Do more: giving people the opportunity to meet their own needs
People rightly expect to receive accessible, high quality public services that they get choice and control over, but they have an increasingly important role to play if these demands are to be met in the future. This will only happen if public services can organise people and provide services in a way that leads to outputs that are empowering, coherent and offer lasting value. But how can public services make it easier for people to meet their own and other people's needs?
At the moment, many services still hold a very passive view of service users: public services provide a service that users consume with very little control or say over what they receive. All too often though this fails to address the cause of the demand, reinforces people's reliance on services, and fails to recognise that everyone has something to offer.
Increasingly we are seeing that there are huge opportunities arising from professionals joining forces with their customers or service users in ways that enable them to create much more value by working together.
Lego is a great example of a company that put the user at the centre of their product development process. When it gave customers the opportunity to submit their own product ideas, at a stroke Lego were able to reach beyond their 100 in-house product designers and tap into the creative thinking of more than 300,000 armchair designers worldwide. A design challenge they ran to mark their 50th anniversary attracted 8,000 ideas with the best ones, as voted on by customers, turned into products that were sold around the world with their creators given a share of the royalties.
Collaborative technologies can play a similar role within our public services, but making this change is not solely about the application of digital tools to reach out to greater numbers of people. Crucially, service providers must be prepared to surrender a degree of control and work flexibly with service users as partners in the innovation process. For our public services, this represents a significant shift in thinking and approach, and some may find this idea unsettling because it will raise concerns about safety, reliability and the effect it will have on existing relationships.
The experience of the LIFE team, who have been working with Swindon Borough Council to support families in chronic crisis, shows that the relationship between frontline workers and families can be enhanced and improved. Although staff involved with the development of the LIFE Online tools initially shared concerns about safety, reliability and disrupting relationships, the families they were working with were extremely receptive to the new approaches and their uptake has not only brought a greater degree of openness and transparency to the programme, but has helped set the tone for their subsequent involvement with the team.
So where do collaborative technologies fit into his picture? The best innovations that have been developed through Reboot Britain all share one thing in common: the technologies they employ offer unobtrusive solutions that offer a better alternative to existing approaches.
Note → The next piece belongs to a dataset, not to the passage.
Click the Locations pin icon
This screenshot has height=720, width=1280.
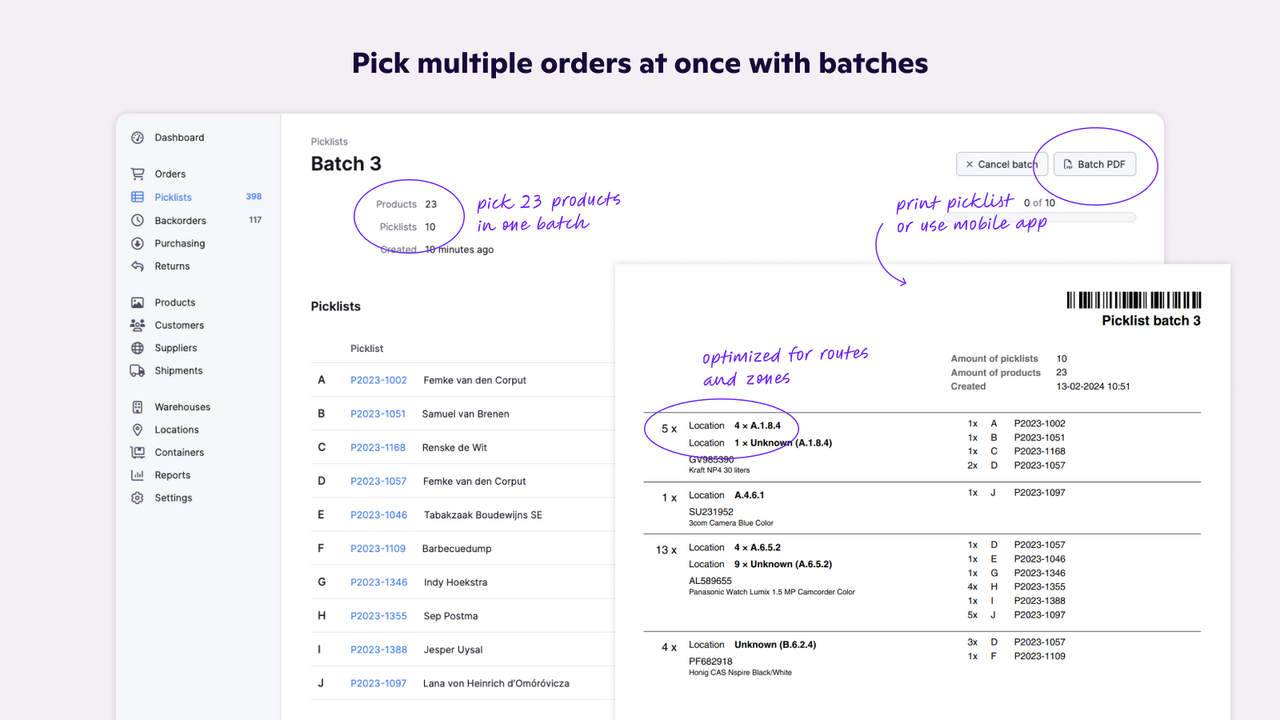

Person to Person has helped increase involvement from younger volunteers because the service is more accessible and it is easier for them to find opportunities that are convenient for them. Similarly, part of the reason Future You has been successful is because younger people find it more accessible than Connexions; while with FLiP, drawing on their wider networks to build a personal profile, has helped individuals understand and communicate their strengths, and give them confidence ahead of interviews in a way traditional careers support has been unable to do.
In doing so, these platforms all offer solutions that make processes simpler, clearer and more accessible. They are not trying to do too much initially, and they are all clear about what their core offer is for their customers.
Although the tipping point in terms of seeing the widespread use of these kinds of technologies remains a long way off, it is clear at this early stage that they open up tremendous opportunities for public service providers, but only if they are prepared to embrace collaborative ways of working that give people an opportunity to do more for themselves.